Murió este lunes a los 83 años el que fuera hombre fuerte de Panamá, como lo han hecho pocos dictadores latinoamericanos del pasado siglo: apestado en su país, condenado por la justicia y después de pasar casi tres décadas en distintas prisiones. Solo le salvó de morir en la cárcel el tumor cerebral que le obligó a ser tratado las últimas semanas de vida en un hospital de Ciudad de Panamá.
Han pasado más de 27 años de la última imagen de aparente dignidad que se le recuerda a Noriega: el día en que, vestido con su uniforme militar, bajo el que gobernó de facto Panamá durante seis interminables años (1983-1989), se entregó a las tropas de Estados Unidos, su otrora aliado, después de la invasión que causó la muerte de miles de personas. Desde aquel día, 3 de enero de 1990, el rastro que ha quedado de Noriega ha sido el de su periplo carcelario en Estados Unidos, Francia y Panamá, tres décadas en las que su imagen se ha ido deteriorando, no así el legado macabro que arrastró en su país. “Muerte de Manuel A. Noriega cierra un capítulo de nuestra historia; sus hijas y sus familiares merecen un sepelio en paz”, ha tuiteado el actual presidente de Panamá, Juan Carlos Varela, al conocerse la noticia.
Férreo militar amparado por la CIA desde los años cincuenta –el director de la agencia en el año de su detención, Bill Casey, se refería a él como ‘”He´s my boy” [“este es mi chico”]- Noriega devino en un autócrata gracias a su habilidad por contentar tanto a Estados Unidos, especialmente a la agencia de inteligencia, como al mismo tiempo saber relacionarse con la Cuba castrista, la Nicaragua del Daniel Ortega sandinista o Pablo Escobar y su cartel de Medellín, cuyos miembros campaban a sus anchas por la vecina Panamá. Los vínculos con el narcotráfico fueron su condena en Estados Unidos.
Noriega escaló dentro de las fuerzas militares panameñas hasta llegar a lo más alto, desde donde apoyó al general Omar Torrijos, fallecido en un misterioso accidente de avión en 1981. A partir de entonces, Noriega, como jefe de los servicios de seguridad e inteligencia, se convirtió en el hombre fuerte de Panamá, el sobrenombre con el que se le conoció.
Por aquella época, Panamá se había convertido en una pieza clave para Estados Unidos en el tablero político latinoamericano, con la consolidación de la Revolución Cubana y el surgimiento de guerrillas en Centroamérica y Sudamérica. Mientras suministraba todo tipo de apoyo a EE UU para la contrainsurgencia, Noriega sumía a Panamá en una crisis económica, política y social como no se había visto hasta entonces. Aquellos que trataron de alzar la voz contra él fueron aniquilados, caso del opositor Hugo Spadafora, quien fue hallado decapitado en 1985.
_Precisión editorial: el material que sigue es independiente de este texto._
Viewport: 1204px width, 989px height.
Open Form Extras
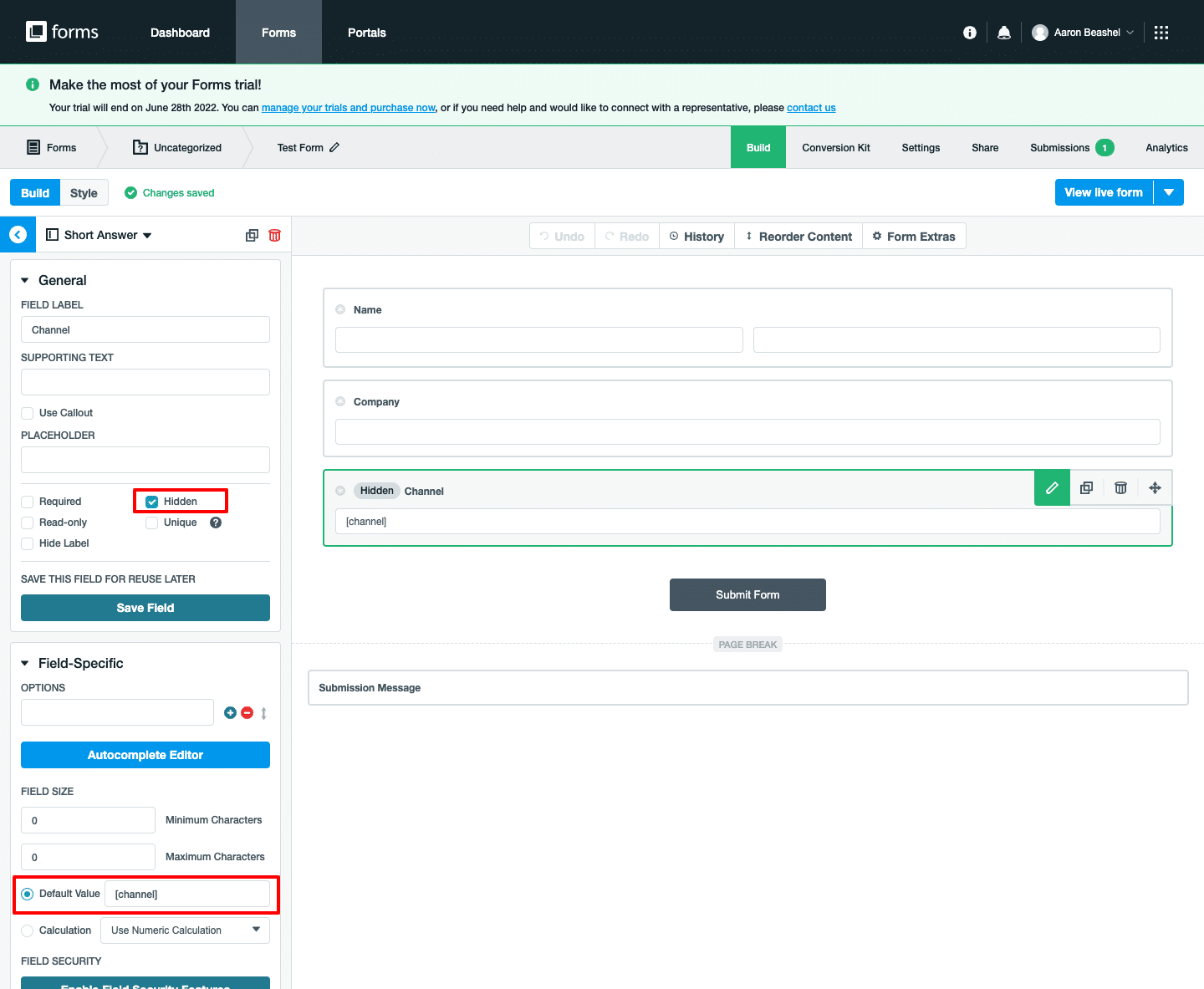click(914, 236)
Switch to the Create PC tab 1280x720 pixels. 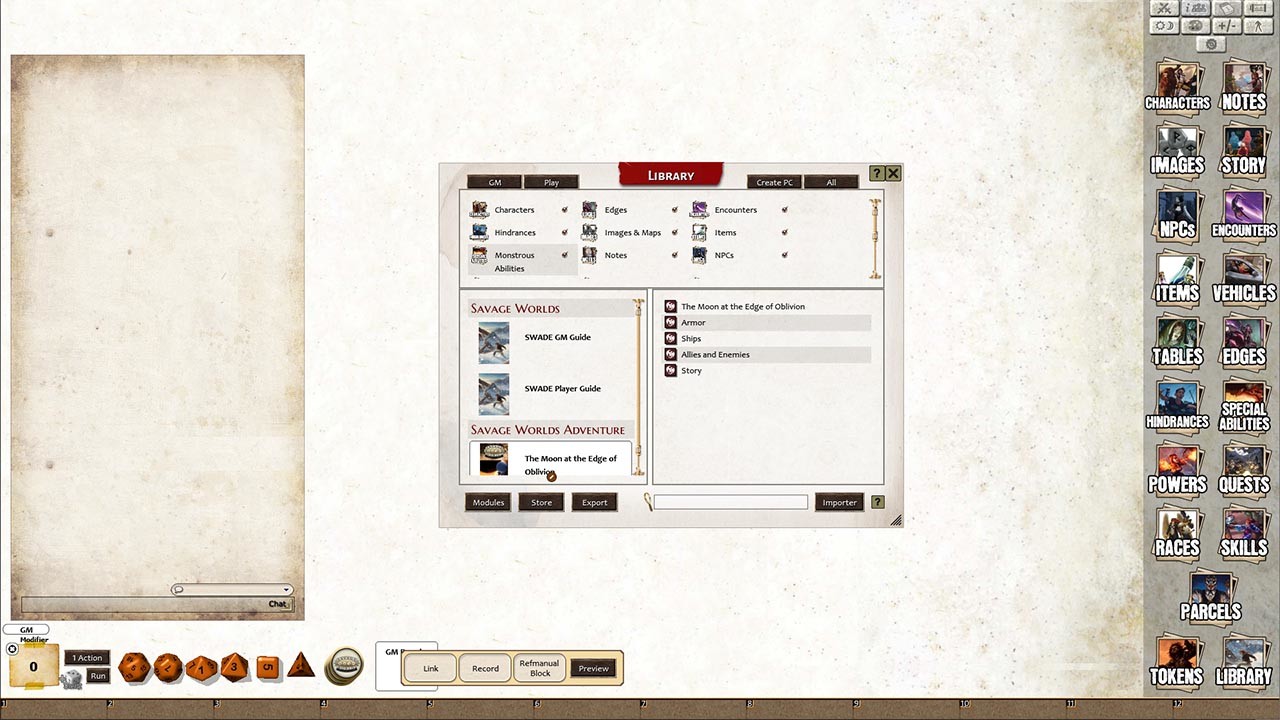coord(773,182)
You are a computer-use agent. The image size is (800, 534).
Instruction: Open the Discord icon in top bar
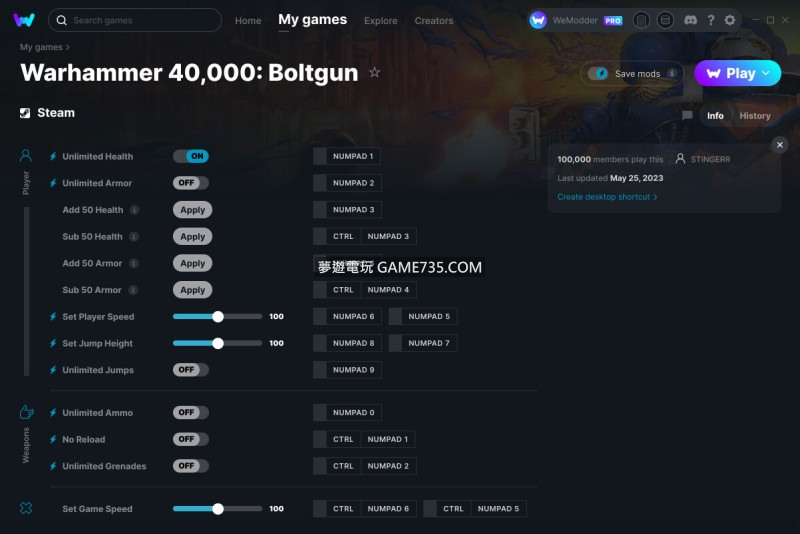(x=690, y=20)
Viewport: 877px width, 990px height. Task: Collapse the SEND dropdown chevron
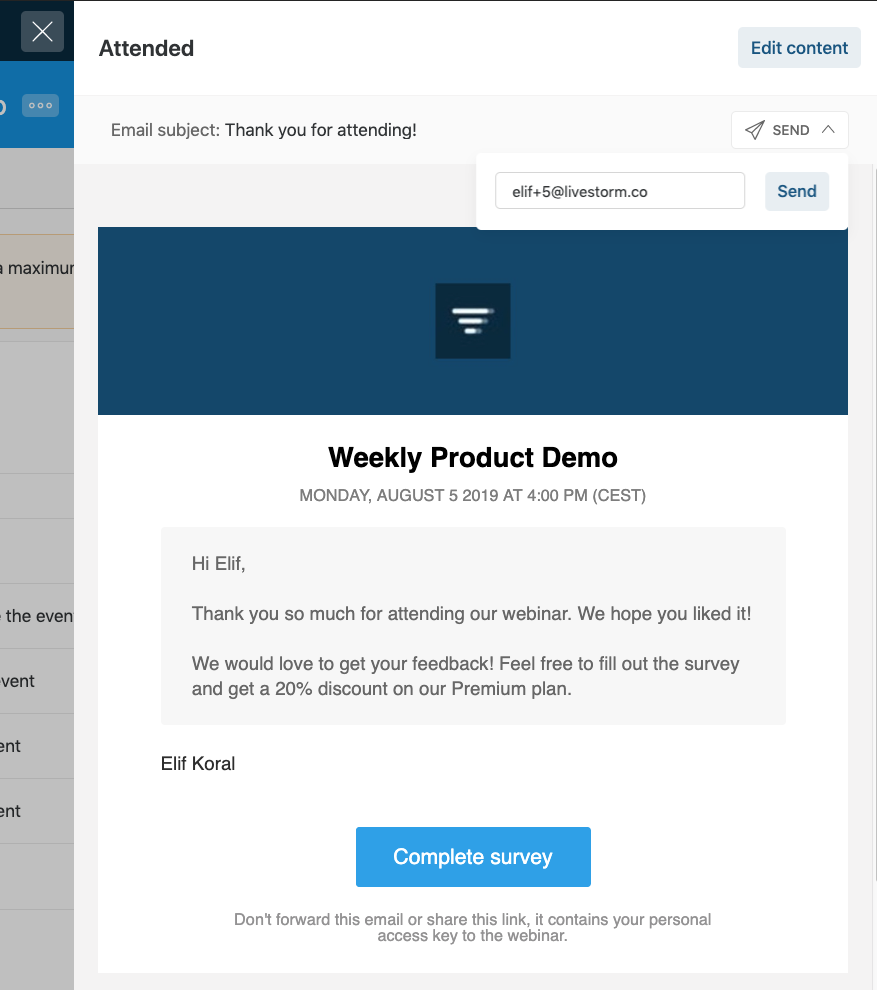pos(828,129)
La suerte del dictador panameño se fue al traste cuando Estados Unidos comprobó que Noriega no solo era su aliado, sino también del narco. Si la CIA aún lo veía con buenos ojos, la DEA, la agencia antidroga, se inclinaba por todo lo contrario. En 1988, el general panameño fue acusado en un tribunal de Estados Unidos de tráfico de drogas. Un año después, en diciembre de 1989, tras unas fraudulentas elecciones y un intento fallido de golpe de Estado, el presidente George Bush dio la orden de comenzar el bombardeo contra Panamá, la conocida como Operación Causa Justa, para tratar de capturar a Noriega. Este se entregó el 3 de enero de 1990.
En 1992, Noriega fue condenado en Estados Unidos a 40 años de prisión, pena que le fue reducida a 30 —mientras seguía recluido con privilegios que no tenían otros reos— y después aún más por buena conducta. En abril de 2010 fue extraditado a Francia, donde fue condenado por blanquear dinero del narcotráfico. Un año después, Estados Unidos aprobó que fuese extraditado a Panamá, donde había sido condenado previamente en ausencia a 20 años por su implicación el asesinato de Spadafora.
El dictador panameño permanecía desde marzo en cuidados intensivos en estado crítico tras ser sometido a dos operaciones en menos de ocho horas y después de sufrir una hemorragia cerebral, según explicaron entonces su abogado y sus hijas. Meses después de ser extraditado desde Francia en 2011, se desveló que Noriega padecía un tumor cerebral. Los médicos aseguraron que esa masa en el cerebro creció. No obstante, hubo quien, como su antaño aliado, el exgeneral de la guardia nacional Rubén Darío, aseguró que la salud del autócrata panameño se había ido deteriorando pero que la “realidad había sido inflada” para conseguir su excarcelación. Noriega, como tantos otros dictadores latinoamericanos, quería morir en libertad. No lo logró.